En raison de l’absence d’interventions systémiques, scolaires, professionnelles et individuelles, le professeur Rogue n’a pas obtenu le soulagement dont il avait besoin pour devenir un bon professeur. Au lieu de cela, il a perpétué le cycle de la violence dans ses classes en étant émotionnellement distant et méchant.

Ce dont il avait besoin, la nuit où Lily a été tuée, c’était que quelqu’un lui demande : « Est-ce que ça va ? Comment puis-je t’appuyer ? », mais ce n’est pas arrivé. Il aurait bénéficié de la thérapie, de collègues bienveillants et de temps pour récupérer avant d’être placé en position de pouvoir sur des étudiants. Bien sûr, le professeur Rogue est un personnage fictif et délibérément méchant nécessaire à l’intrigue. Mais il fournit un exemple extrême de la raison pour laquelle il est important de se préoccuper de la fatigue et de l’épuisement des éducateurs.

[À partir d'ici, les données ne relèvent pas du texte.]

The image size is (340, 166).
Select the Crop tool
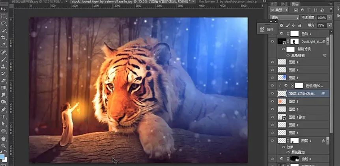(4, 37)
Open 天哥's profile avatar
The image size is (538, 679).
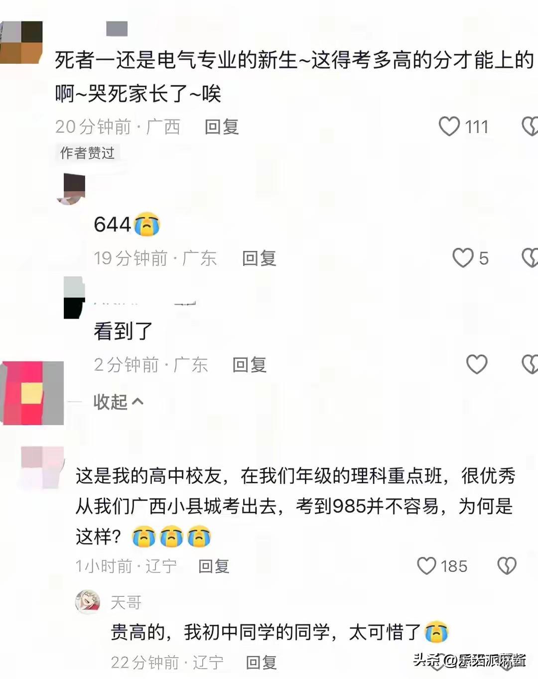point(87,602)
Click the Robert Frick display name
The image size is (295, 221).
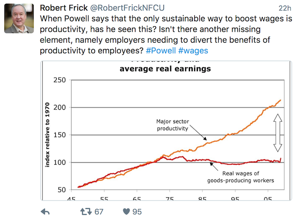coord(64,8)
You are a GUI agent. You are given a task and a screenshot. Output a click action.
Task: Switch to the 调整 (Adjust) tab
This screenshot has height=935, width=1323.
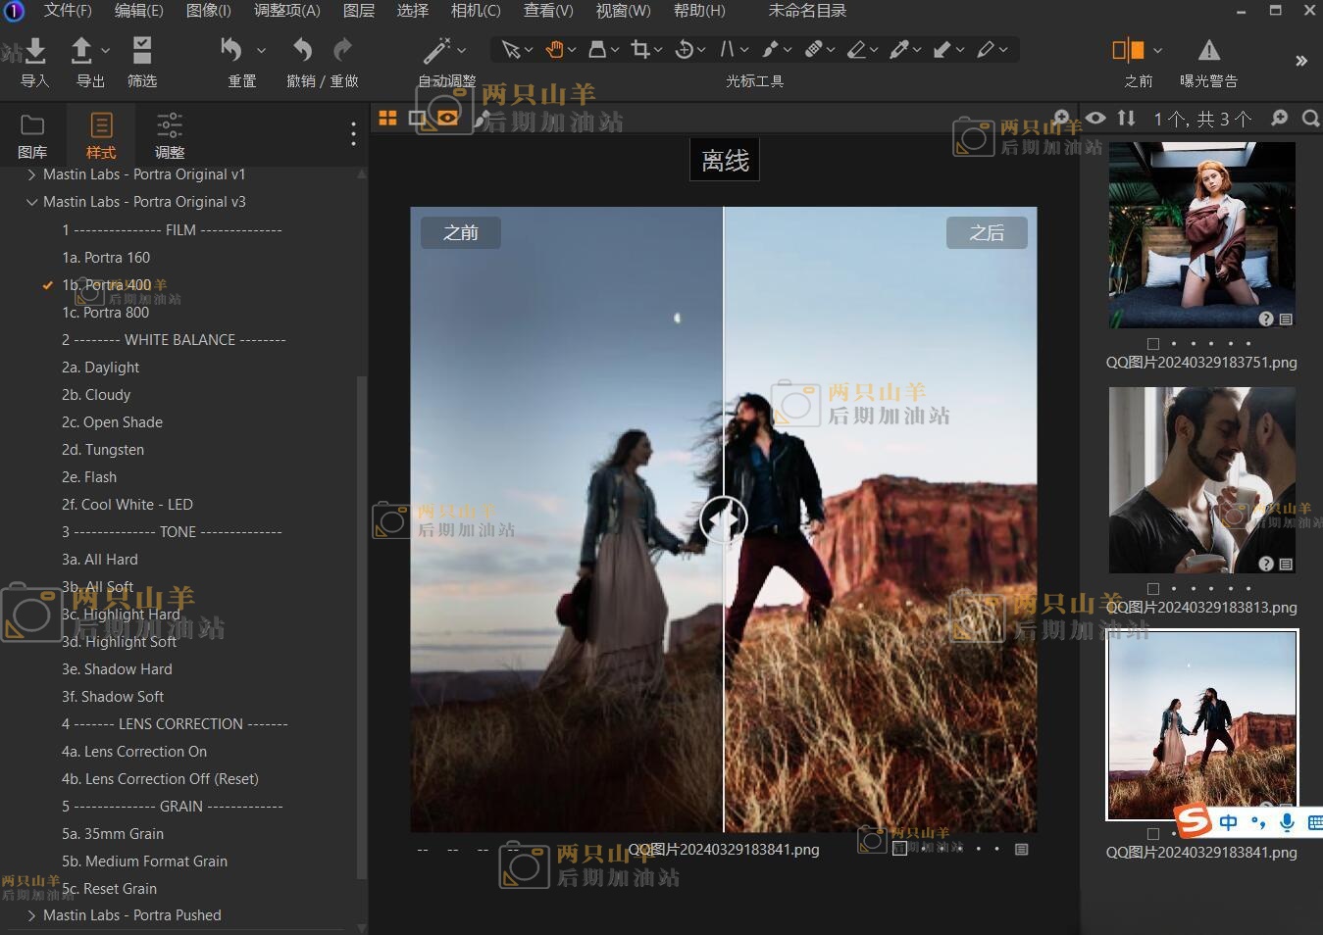click(x=170, y=134)
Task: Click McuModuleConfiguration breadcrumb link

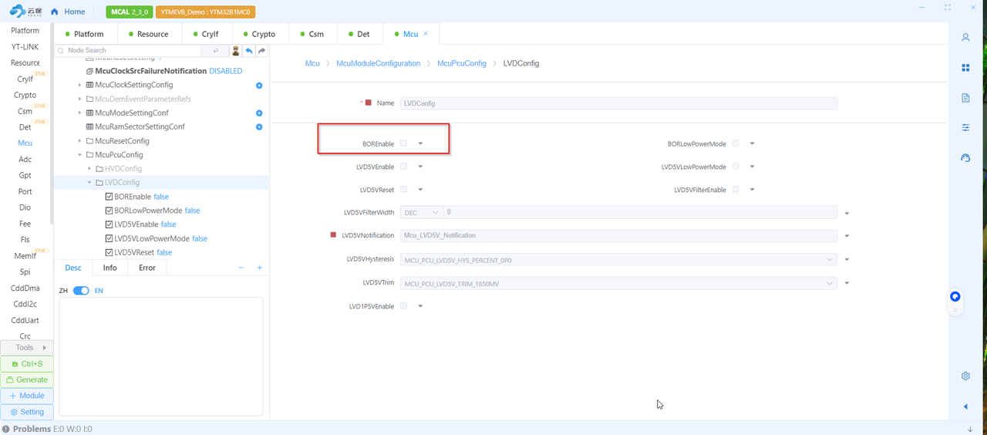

Les élèves sont influencés par la santé mentale et émotionnelle des adultes qui font partie de leur vie. La meilleure solution consiste à faire en sorte que les enseignants et les autres travailleurs de l’éducation restent positifs, attentifs et compatissants grâce à une communauté et des politiques gouvernementales favorables.